Liberal Arts Blog — the Guitar Takes over the World — Andres Segovia, the Revolution of 1950–1954, How Electrics Work

Liberal Arts Blog — Thursday is the Joy of Music Day

Today’s Topic: The Guitar Takes over the World — Andres Segovia (1893–1987), the Revolution of 1950–1954, How Electrics Work

Guitars are beautiful things. There is magic in the many shapes, lines, and curves. A seemingly endless variety. Both acoustic and electric. It is hard to imagine a time before the guitar took over the world. Today, a few very random notes on the history of the guitar in the 20th century. From Andres Segovia, who to my knowledge is the only modern musician to be granted an hereditary title (Marquis of Salobrena) to the revolution of 1950–1954, to how an electric guitar actually works. Experts — please chime in. Correct, elaborate, elucidate.

ANDRES SEGOVIA (1893–1987) — makes the guitar a respected classical instrument

1. From 1937 to 1962, Segovia used the guitar above made by German luthier Hermann Hauser (1882– 952) based on designs by Antonio Torres (1817–1892) widely regarded as the “most important Spanish guitar maker of the 19th century.”

2. For the first half of his career, Segovia used “catgut” strings (“cat” here is short for cattle not the feline species, so anything bovine qualifies although Segovia’s preference was for sheep intestine). But when gut shortages hit during World War II, he switched to nylon strings developed by Albert Augustine, a Danish immigrant and luthier using nylon from the Dupont company.
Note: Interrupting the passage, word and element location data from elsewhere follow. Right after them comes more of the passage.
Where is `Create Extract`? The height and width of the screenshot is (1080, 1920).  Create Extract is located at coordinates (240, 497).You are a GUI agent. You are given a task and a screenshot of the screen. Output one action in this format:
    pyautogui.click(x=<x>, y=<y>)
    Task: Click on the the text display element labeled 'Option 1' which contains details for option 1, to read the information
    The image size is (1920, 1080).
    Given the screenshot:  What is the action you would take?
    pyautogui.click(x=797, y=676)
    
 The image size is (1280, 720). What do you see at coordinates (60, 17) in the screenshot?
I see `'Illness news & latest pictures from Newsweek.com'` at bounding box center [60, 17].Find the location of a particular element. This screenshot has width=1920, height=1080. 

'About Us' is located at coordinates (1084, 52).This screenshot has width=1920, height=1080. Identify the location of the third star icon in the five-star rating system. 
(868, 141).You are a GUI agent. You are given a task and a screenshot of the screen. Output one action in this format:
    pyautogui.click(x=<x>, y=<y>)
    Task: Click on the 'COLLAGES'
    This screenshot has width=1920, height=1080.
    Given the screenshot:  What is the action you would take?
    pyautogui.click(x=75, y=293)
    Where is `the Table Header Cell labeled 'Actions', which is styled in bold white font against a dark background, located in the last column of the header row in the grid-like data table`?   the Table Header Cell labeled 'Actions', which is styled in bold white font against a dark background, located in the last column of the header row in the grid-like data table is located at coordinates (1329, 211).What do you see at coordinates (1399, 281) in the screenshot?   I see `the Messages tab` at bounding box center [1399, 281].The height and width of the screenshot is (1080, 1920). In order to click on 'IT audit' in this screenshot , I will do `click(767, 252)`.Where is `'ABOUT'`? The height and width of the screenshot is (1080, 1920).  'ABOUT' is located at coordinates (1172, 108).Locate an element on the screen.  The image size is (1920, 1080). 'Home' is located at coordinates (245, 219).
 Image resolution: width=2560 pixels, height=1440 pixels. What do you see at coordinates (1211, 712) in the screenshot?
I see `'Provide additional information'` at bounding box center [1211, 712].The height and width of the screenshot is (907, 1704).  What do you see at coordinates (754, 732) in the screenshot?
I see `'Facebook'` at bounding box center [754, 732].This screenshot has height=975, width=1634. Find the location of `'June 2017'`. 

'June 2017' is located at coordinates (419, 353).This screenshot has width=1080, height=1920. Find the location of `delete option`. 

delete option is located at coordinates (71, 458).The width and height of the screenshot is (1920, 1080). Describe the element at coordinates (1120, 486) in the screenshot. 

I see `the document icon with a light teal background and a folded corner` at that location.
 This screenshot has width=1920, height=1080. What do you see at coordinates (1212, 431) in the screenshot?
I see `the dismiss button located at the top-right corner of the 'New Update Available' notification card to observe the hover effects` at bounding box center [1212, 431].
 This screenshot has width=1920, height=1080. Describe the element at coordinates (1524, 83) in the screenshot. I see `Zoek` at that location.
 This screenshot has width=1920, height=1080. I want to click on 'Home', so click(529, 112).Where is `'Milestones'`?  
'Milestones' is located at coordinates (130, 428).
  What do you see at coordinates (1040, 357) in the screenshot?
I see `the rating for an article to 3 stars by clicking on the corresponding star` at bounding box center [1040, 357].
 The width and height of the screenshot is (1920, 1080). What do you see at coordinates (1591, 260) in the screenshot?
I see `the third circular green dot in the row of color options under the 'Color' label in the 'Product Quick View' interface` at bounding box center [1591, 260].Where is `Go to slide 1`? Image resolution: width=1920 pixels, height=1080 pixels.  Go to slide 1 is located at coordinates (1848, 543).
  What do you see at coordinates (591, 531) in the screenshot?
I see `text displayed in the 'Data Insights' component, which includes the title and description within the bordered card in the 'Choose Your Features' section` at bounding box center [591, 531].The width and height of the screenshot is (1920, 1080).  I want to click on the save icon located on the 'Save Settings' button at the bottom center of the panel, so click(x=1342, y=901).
3. “Segovia plucked the strings only with the nails. When asked which technique he used, he replied: “the only one there is: nails. Because they bring timbre differences and color variation and give sonorous volume to the guitar.”

NB: “Segovia created a strong bass sound with his right thumb in spite of his technique. This was largely due to the flexibility he had in his thumb which helped to create a very strong and voluminous sound in the bass notes. Another innovation that separated Segovia from the Tarrega school was the search for the tension in the strings by placing his right hand further to the right side. In this way, he could not only obtain color variation but an especially strong, round and voluminous sound, something very helpful for giving concerts in big halls…Before Segovia, guitarists from the Tarrega school played the guitar with the hand right over the sound hole, thus creating a mellow sound, but not capable of filling the whole space of a large concert hall.”

https://en.wikipedia.org/wiki/Andr%C3%A9s_Segovia

https://en.wikipedia.org/wiki/Hermann_Hauser_Sr.

https://augustinestrings.com/history

THE TURNING POINT: 1950–1954 (the “Esquire,” “Les Paul,” and “Stratocaster”)

1.”Things changed in 1950, however, when Leo Fender, a self-taught electronics enthusiast, created the Esquire, the first mass-produced solid-body guitar.”

2. “Taking note of Fender’s successes, Gibson ate humble pie, introducing its own solid-body model, the Les Paul (below)”

3. “By 1954, with the advent of Fender’s three-pickup, solid-body Stratocaster (above), the three most iconic electric guitars of all time were all released. Music would never be the same again.”

HOW ELECTRIC GUITARS WORK- no sound hole needed, does not have to be wood

1. “Whether hollow or solid-bodied, it’s through pickups that electric guitars create their sound. That’s why electric guitars don’t need to be as big as acoustic ones, or even have sound holes, for that matter. They also don’t need to be made of wood — almost every possible material has been used in their construction, from plastic to aluminum — although wood is typically used for its resonant qualities.”

2. “Essentially, when a string, typically made from nickel and steel (and much thinner in diameter than an acoustic one), is struck, the magnetized pickups underneath catch its vibrations through the electromagnetic field they create (and that partially magnetizes the string) and send signals to a connected amplifier, which often contains a built-in speaker.”

3. “A pickup typically contains a number of magnetic pole pieces (although some consist of a singular magnet) wrapped around many times with fine wire. One type of pickup, popularized by Fender and now largely associated with it, consists of a single coil of wire. Known for their bright, snappy, and sharp tones, they’re ideal for genres like country and funk. The only issue with these is that, along with the string vibrations, they also produce feedback in the form of an unpleasant hum when not strummed, especially in the presence of electrical equipment.”